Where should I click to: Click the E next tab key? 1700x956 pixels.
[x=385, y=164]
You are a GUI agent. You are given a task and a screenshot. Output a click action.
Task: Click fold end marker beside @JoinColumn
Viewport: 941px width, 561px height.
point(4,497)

*Set exercise:* Output these lines as a JSON list of strings, one string per line, leaving out blank lines.

*Finished exercise:*
[
  "Where should I click to: Click the E next tab key? 1700x956 pixels.",
  "[x=385, y=164]",
  "You are a GUI agent. You are given a task and a screenshot. Output a click action.",
  "Task: Click fold end marker beside @JoinColumn",
  "Viewport: 941px width, 561px height.",
  "point(4,497)"
]